▶ Task objective:
Write the next few sentences of the passage on the partnership between Grand Prairie ISD and Uplift Education, starting right after its last sentence.

▶ Source passage:
-*-*-
Traditional public schools and charters often mix as poorly as oil and water. The last place you’d expect to see both is under the same roof.

But that’s what makes an innovative partnership between Grand Prairie ISD and charter school network Uplift Education so refreshing. The partnership, to be announced today, puts aside old canards and encourages cooperation over suspicion in a way that could become a template for modern education.

Beginning this fall, Grand Prairie parents can choose to enroll their children in Lee Elementary School’s traditional pre-K-5 setting or in Uplift Education’s K-2 elementary school program operated on the Lee campus. The traditional elementary school will provide dual-language instruction, while the charter school will have longer days and a more rigorous International Baccalaureate-directed program. There will be separate teaching and administrative staffs, and all of the students will be Grand Prairie ISD students for purposes of state accountability standards.

The collaboration also opens up other educational opportunities, such as joint field trips to colleges to encourage second-graders in both programs to pursue higher education. Joint task forces still have to work out many details, but the schools are expected to benefit from some shared services, possibly special education services, art, music and physical education programs.

“We are coming in to bring both of our respective strengths to the table,” said Yasmin Bhatia, Uplift’s chief executive officer.

Grand Prairie Superintendent Susan Simpson Hull calls it the “natural next step” for Grand Prairie, which despite a high-poverty, high-minority student body, is considered one of the more innovative districts in North Texas. While the district and Lee have struggled — and met — state accountability standards, there is clearly room for growth.
-*-*-
▶ Given data:

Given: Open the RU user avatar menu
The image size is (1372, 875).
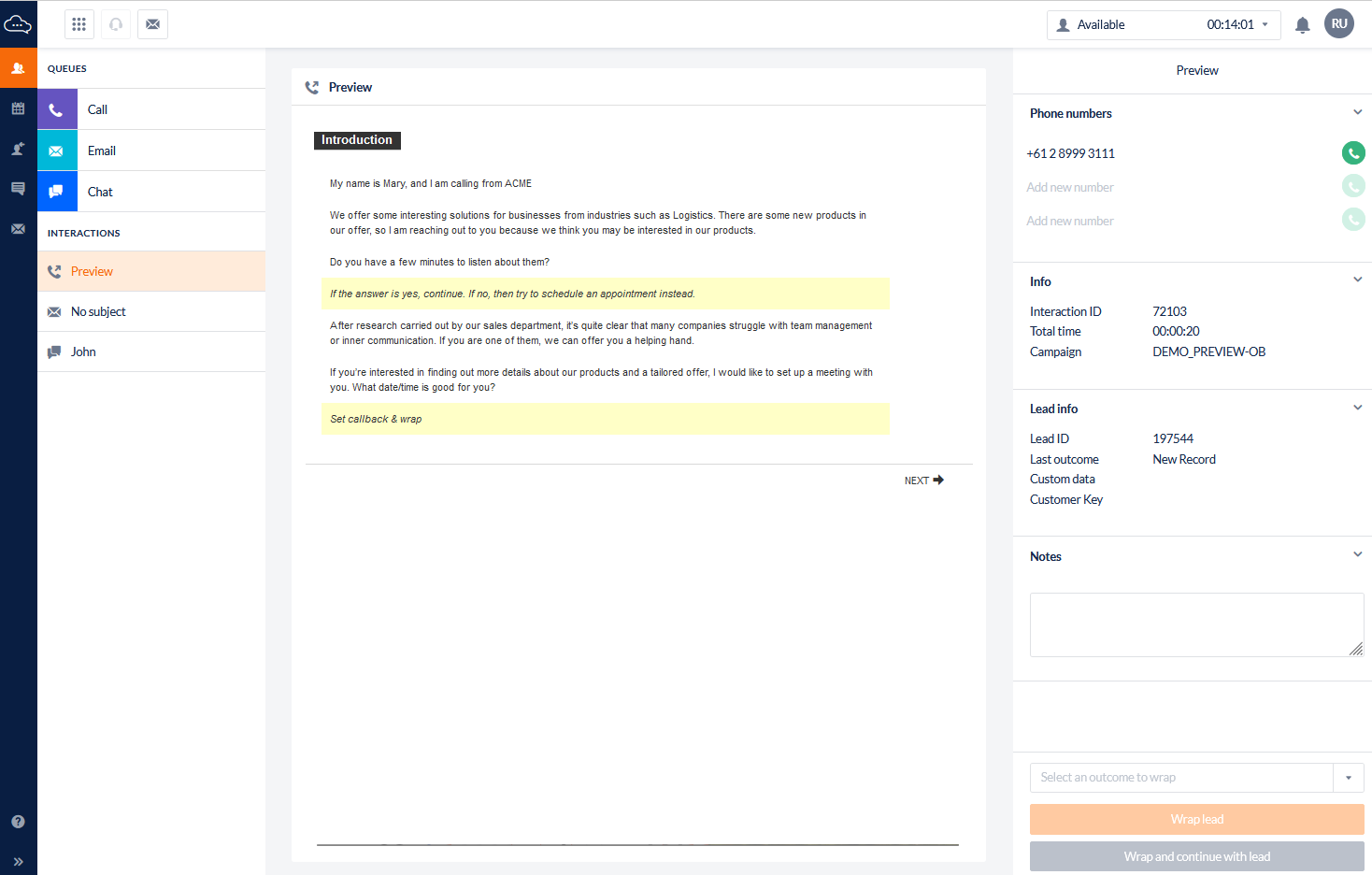Looking at the screenshot, I should pyautogui.click(x=1338, y=24).
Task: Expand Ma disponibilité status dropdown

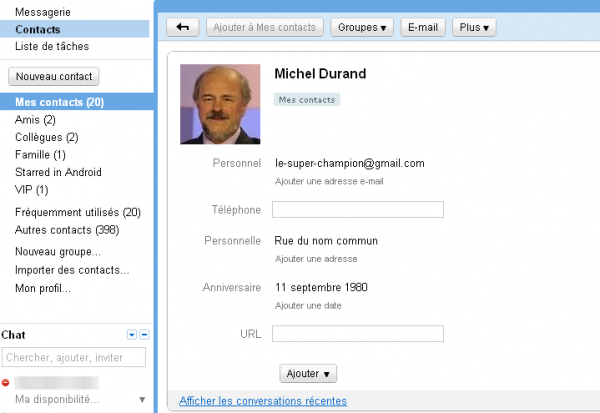Action: [x=141, y=400]

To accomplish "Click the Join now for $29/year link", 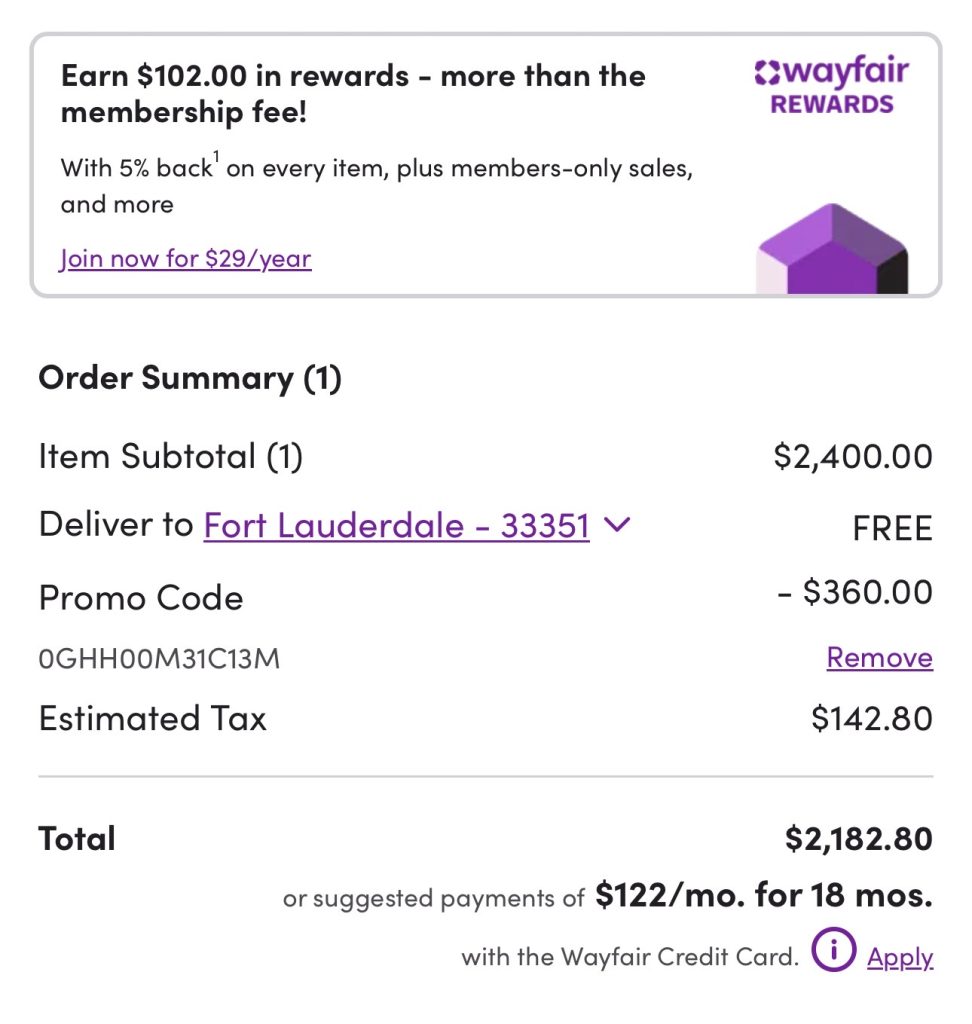I will tap(186, 259).
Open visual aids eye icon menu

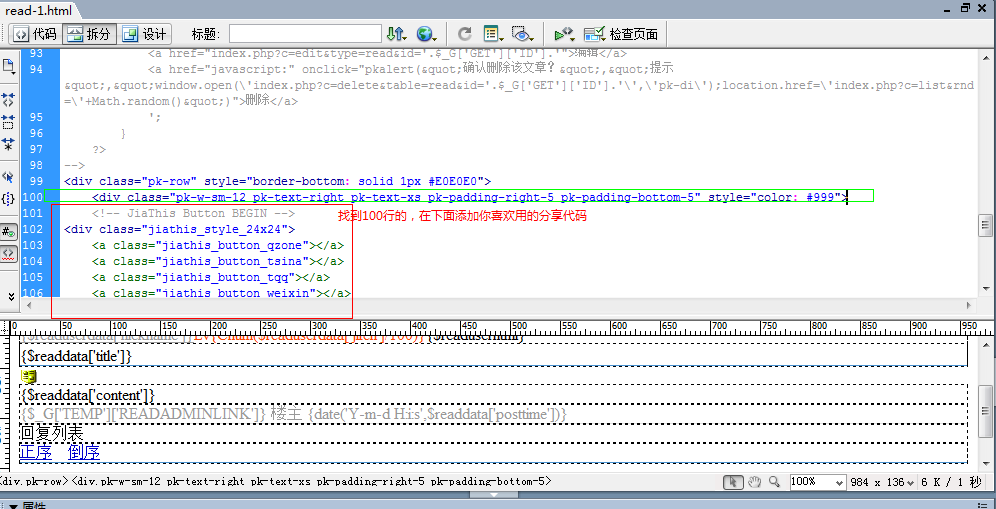(523, 34)
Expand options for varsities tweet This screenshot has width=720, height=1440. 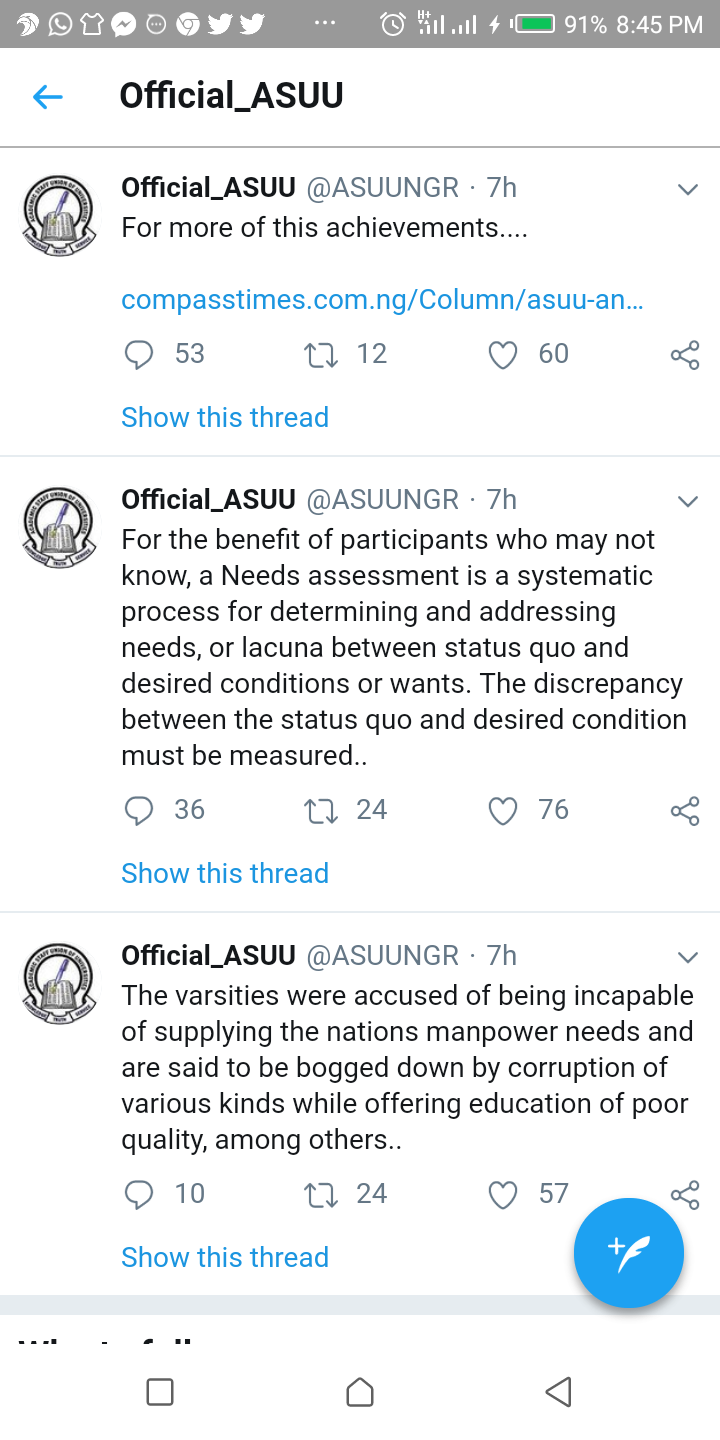tap(687, 957)
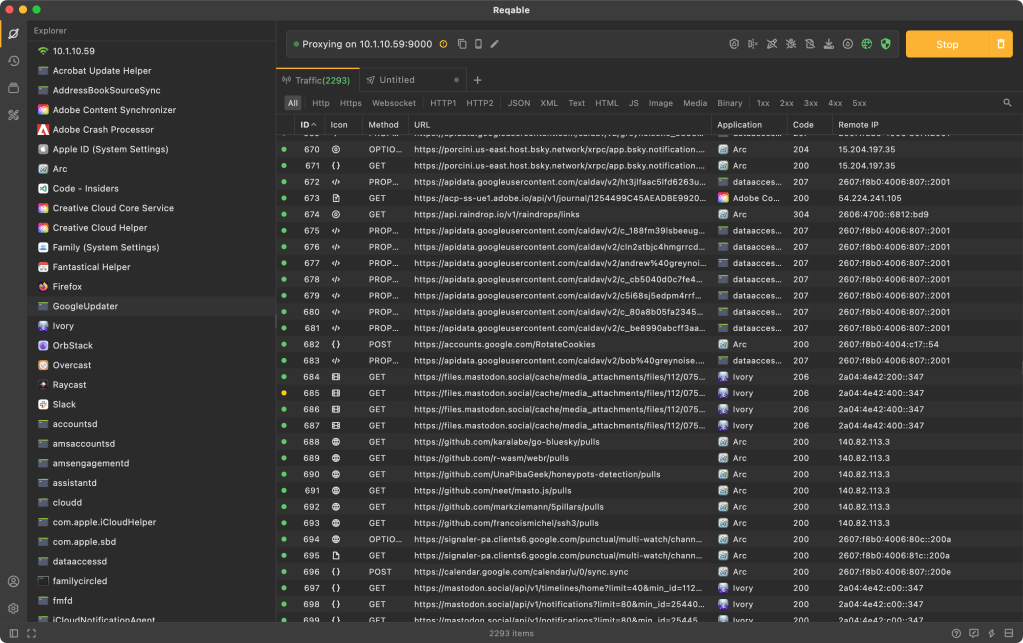
Task: Open the History panel in sidebar
Action: click(x=13, y=61)
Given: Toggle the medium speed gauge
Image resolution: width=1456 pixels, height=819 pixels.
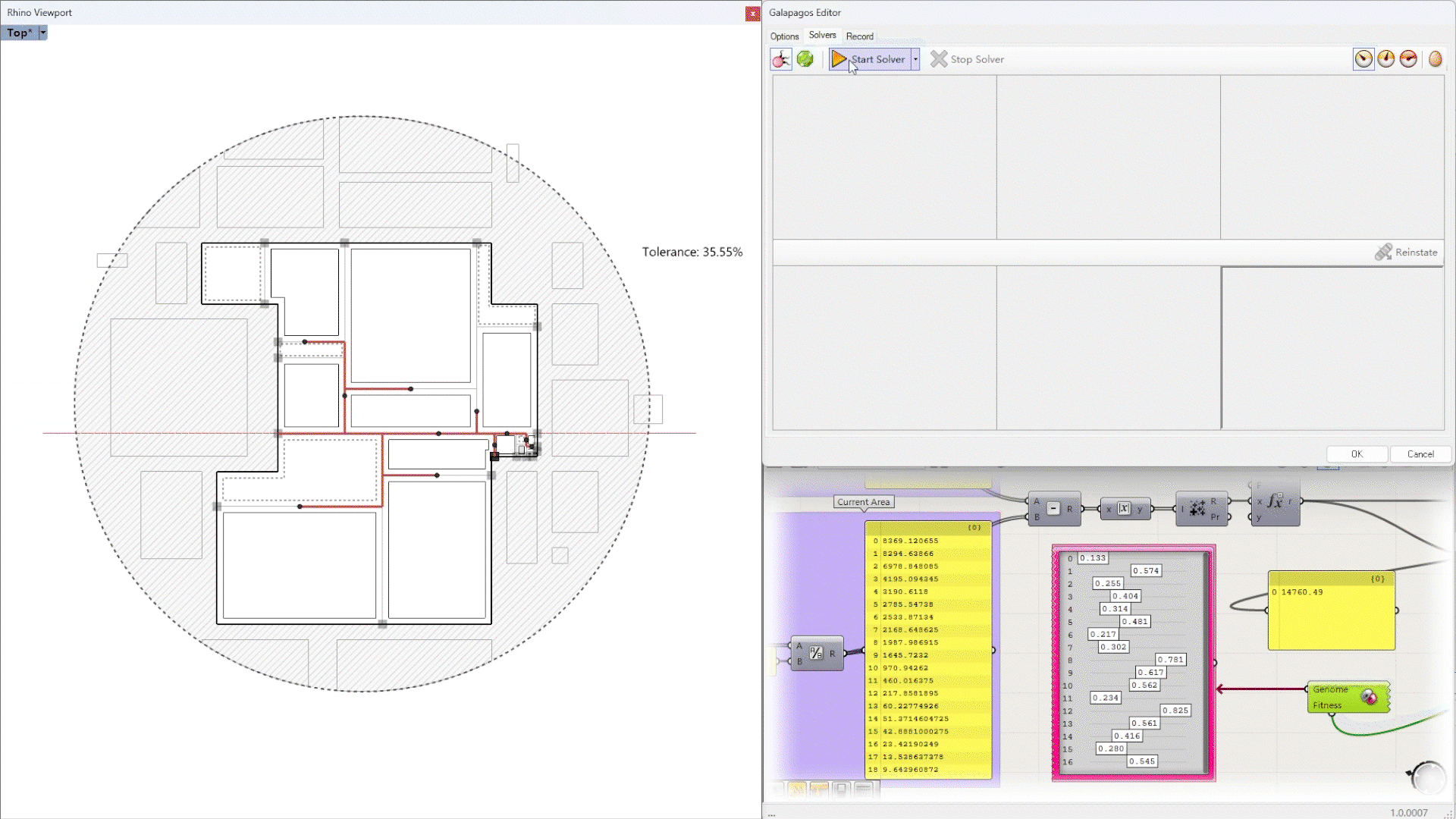Looking at the screenshot, I should point(1386,58).
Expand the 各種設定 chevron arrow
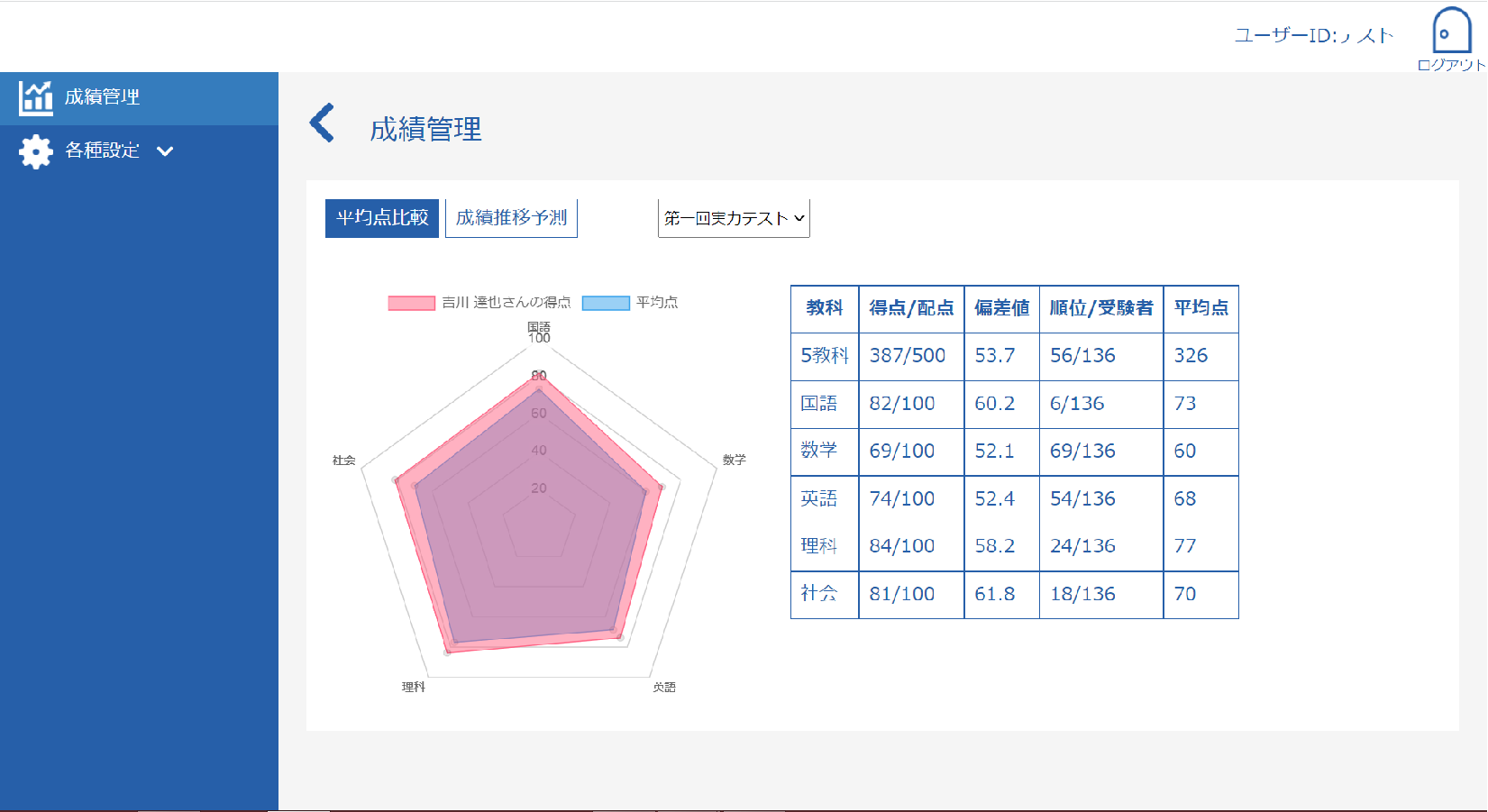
-*-*-
▶ Answer to the task:
The hope is that the partnership will prompt both schools to raise their game and students will emerge more prepared for academic success. Rather than denigrating one another, Uplift and Grand Prairie ISD officials speak warmly of each other and the “coop-etition” they hope this arrangement will inspire. They are aggressively marketing the choice parents will have in the 2015-16 school year, especially among Lee parents.

“When parents and children choose their education, they are more vested, parent involvement is stronger and student achievement is more likely to continue to go in the right direction,” Hull said. “This is an exciting opportunity to breathe new life into accountability.’’

Breaking down educational silos isn’t easy. In Texas, Aldine and Spring Branch ISDs are the only other districts to have similar programs, and the Bill and Melinda Gates Foundation backs a few public school-charter school collaborations across the country.

The foundation for success is poured in elementary school. Programs like this that put children at the forefront merit every opportunity to succeed.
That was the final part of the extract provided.